I usually reserve Fridays for fiction writing. Armed with a writing prompt provided by WordPress blogger, SidevieW, I’ve spent the past month generating Friday’s fiction based on her theme. Today’s theme “DOING IT RIGHT” has less of fiction feel… Here goes…
Towel Wars
My mother has ONE way to fold a towel. The right way.
- Lay the towel on a flat surface
- fold the width of the towel in thirds
- then fold it in half length wise
- and fold in half again.
It makes for a nice compact square of towel-ly goodness.
Martha Steward folds her towels that way. So does Oprah. But, let me be clear… my mom did it first. (Maybe not first in the whole world, but before these two gals became daytime goddesses.)
Necessity being the mother of invention, mom came up with that method so they’d fit nicely into our linen closet. In fact, on laundry day, after the towels had been washed, line dried and folded (properly) and the linen closet reloaded to its towel storage capacity you couldn’t get anything else in there.
My mom must have had an innate sense of towel geometry. Her towel-to-linen closet ratio was absolutely pitch perfect.
The towels were so compactly and precisely placed in that closet that the first person to take a bath was in serious danger or toppling the whole works if they pulled out the top towel too gingerly.
And if the towel had been folded the wrong way, or had been placed in the closet askew… it just would not have worked. They wouldn’t have fit. That’s because there’s a right way of doing something and a wrong way of doing it.
We tried to rebel of course. As we came into our teen years we JUST KNEW that mom’s insistence that we fold the towels “in thirds and in thirds again” was just some 1950’s drivel — like dressing up and fixing your hair to go food shopping.
We tried:
- folding them in half and then in half again (too wide and too flat).
- foldeing in half (short side) and rolling. (too long).
- kind of folding them and stuffing them in (known as the “brother special” — on the rare occasion that he did it at all — (um no.)

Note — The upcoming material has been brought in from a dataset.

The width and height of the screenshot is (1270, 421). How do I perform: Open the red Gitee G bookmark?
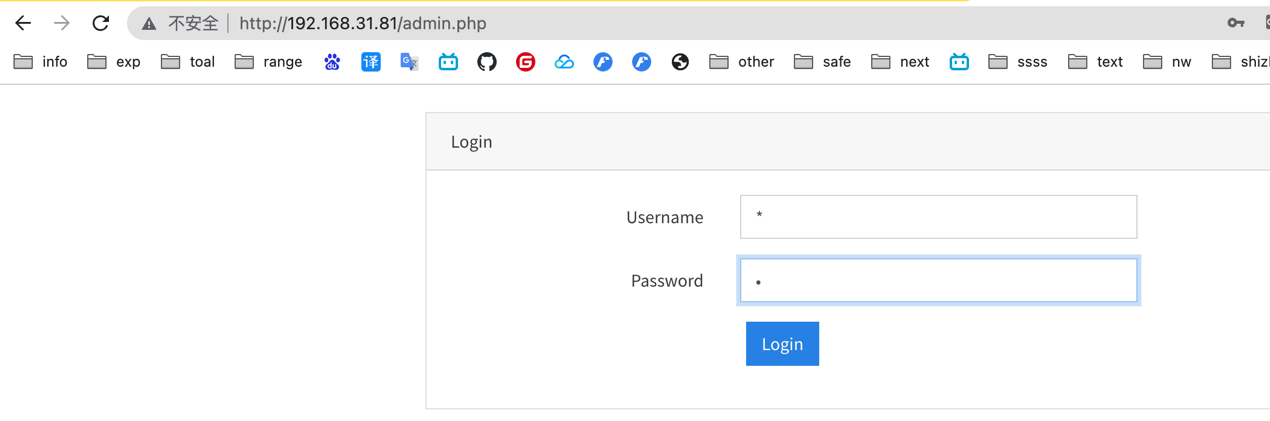525,62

No, no. No. NO. Any job worth doing is worth doing right. So you might as well do it right the first time… because mom is only going to make you do it again… the right way.
When my parents downsized from our family home and looked for a condo I don’t think my mom took a folded towel with her on the real estate showings. But I’m pretty sure she had that inner towel calculator going in her head. A condo without a proper linen closet wasn’t going to pass muster.

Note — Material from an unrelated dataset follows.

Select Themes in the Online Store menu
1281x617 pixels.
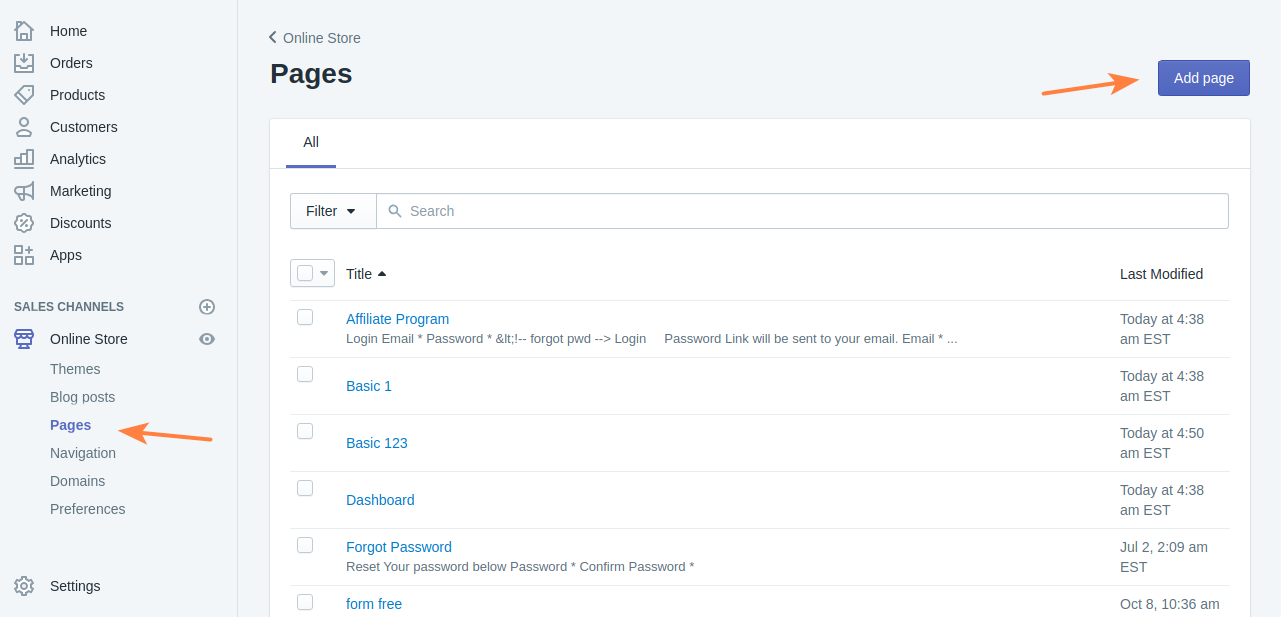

Perhaps it is my rebellious nature, my sheer laziness, or the configuration of our towel storage area but I do not use the 3 x 3 folding method mom favored. I fold my towels in half lengthwise, give them a 90 degree turn, fold in half again, then starting at the bound side (not the fold side) roll them tightly.
Crazy, I know, but it works. And, for us it’s just the right way of doing it.
Here’s an alarmingly loud video from “Ask the Decorator” that shows three ways to fold towels.
Related articles
- Towel and Sheet Folding 101: Get It Right the First Time (blackamericaweb.com)
- Linen Closet of Doom (tnsoutherncharm.wordpress.com)
- Quick Tips for Organizing Bathrooms (hardwarebajaar.wordpress.com)
June 28th, 2013 at 10:43 pm
Women after my own heart. I have tried to fold things “differently” … You know towels, sheets, etc. but there is only one right way. Otherwise it is pure bedlam. Thanks for being part of the OCD crowd!
June 28th, 2013 at 10:46 pm
I was really feeling free-spirited and hippie until I wrote the part at the end… where some one could come to my house and roll them fold side in. And seriously! That just makes me feel all icky inside. Oh, dear.
June 29th, 2013 at 7:08 am
groan,family use the rolling method. n\but when i look in my linen cupboard the bottom towels are folded flat, the one side is sort of your brother’s method and some are rolled. I guess I am trying to agree with everyone
June 29th, 2013 at 11:42 am
Sidey– ahhh… Here’s to the diversity of toweldom!
June 29th, 2013 at 11:57 am
Your Mother’s method sounds very similar to what I was taught in Boot Camp – a method I still follow. Since space aboard a Navy Warship is extremely limited (and much more so for low ranking sailors) we were taught to fold our uniforms, underwear, socks and towels into precise packages. Nearly half a century later I still do it that way – old habits die hard. The time I spend doing it drives my wife a little nutty, as she believes in spending the minimal amount of time necessary to put everything away. Thanks for posting this; it’s shown me that I’m not the only one who feels it’s necessary to stow everything correctly, regardless of which methodology you choose to use!
June 29th, 2013 at 2:30 pm
Yep. Although mom wasn’t in the Navy (both her brothers were) she did run a tight ship. Thanks for your comment…and for your service!
June 29th, 2013 at 10:49 pm
“When you are at my house… you do it my way . … When you have your own house you can do it your way.”